Work request —
Print all of the entries exactly, minus the pictures.

##### Information shown

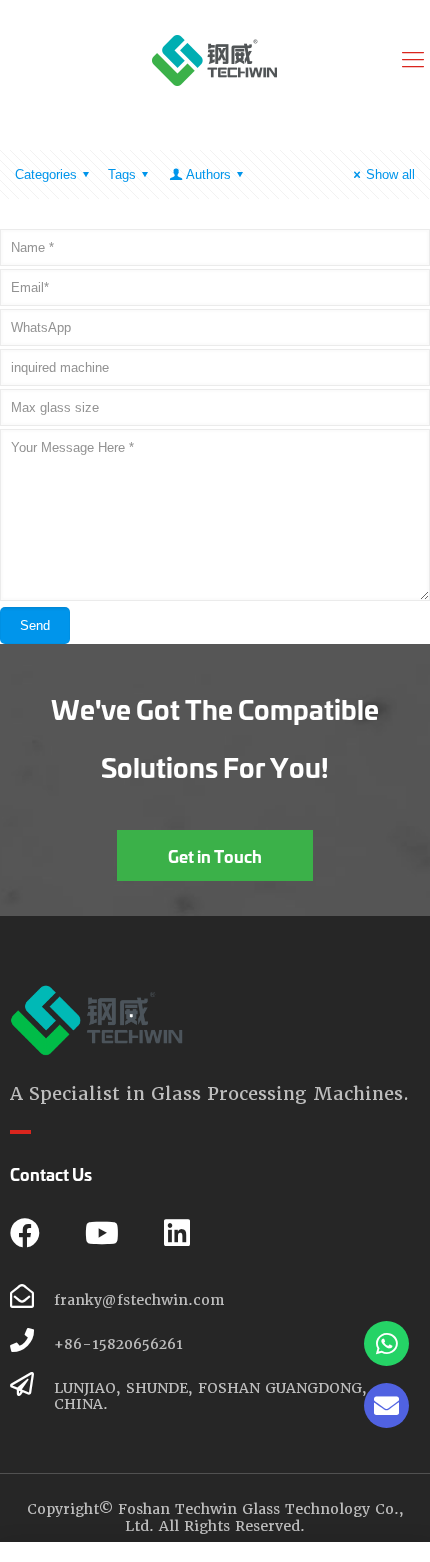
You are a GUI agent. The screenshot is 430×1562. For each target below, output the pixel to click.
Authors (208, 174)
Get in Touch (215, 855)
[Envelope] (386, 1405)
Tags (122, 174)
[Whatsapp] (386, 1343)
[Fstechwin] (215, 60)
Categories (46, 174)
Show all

##########

Exercise response —
You are a GUI agent. The screenshot is 430×1562. For each target below, output the pixel to click.
Authors (208, 174)
Get in Touch (215, 855)
[Envelope] (386, 1405)
Tags (122, 174)
[Whatsapp] (386, 1343)
[Fstechwin] (215, 60)
Categories (46, 174)
Show all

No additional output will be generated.